> [WORK TO BE COMPLETED]:
A single number is the answer here: the count of lines in the data below that include the word "computer".

Dataset entries:
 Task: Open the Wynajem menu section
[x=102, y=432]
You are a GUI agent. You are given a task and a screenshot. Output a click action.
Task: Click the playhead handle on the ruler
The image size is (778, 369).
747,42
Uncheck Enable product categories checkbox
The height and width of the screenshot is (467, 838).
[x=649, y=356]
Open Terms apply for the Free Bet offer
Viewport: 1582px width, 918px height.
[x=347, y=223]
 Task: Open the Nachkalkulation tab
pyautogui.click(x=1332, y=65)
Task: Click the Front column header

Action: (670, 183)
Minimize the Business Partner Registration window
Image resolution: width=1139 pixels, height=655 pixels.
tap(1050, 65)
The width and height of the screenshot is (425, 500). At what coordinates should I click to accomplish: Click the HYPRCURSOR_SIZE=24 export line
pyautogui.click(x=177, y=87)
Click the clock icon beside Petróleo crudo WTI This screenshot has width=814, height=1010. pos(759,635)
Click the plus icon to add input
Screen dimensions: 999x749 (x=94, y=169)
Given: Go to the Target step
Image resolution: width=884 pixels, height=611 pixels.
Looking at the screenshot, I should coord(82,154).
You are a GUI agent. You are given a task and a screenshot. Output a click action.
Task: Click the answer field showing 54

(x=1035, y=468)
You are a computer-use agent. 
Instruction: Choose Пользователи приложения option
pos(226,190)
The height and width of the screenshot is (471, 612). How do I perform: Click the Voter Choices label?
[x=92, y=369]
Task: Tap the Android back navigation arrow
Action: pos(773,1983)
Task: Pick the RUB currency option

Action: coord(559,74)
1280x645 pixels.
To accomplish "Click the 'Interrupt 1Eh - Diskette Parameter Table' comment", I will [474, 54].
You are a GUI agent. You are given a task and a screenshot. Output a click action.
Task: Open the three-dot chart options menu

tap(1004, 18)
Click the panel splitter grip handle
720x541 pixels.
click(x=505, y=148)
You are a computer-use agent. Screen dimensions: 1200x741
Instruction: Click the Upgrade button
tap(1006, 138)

> [EXPECTED ANSWER]:
2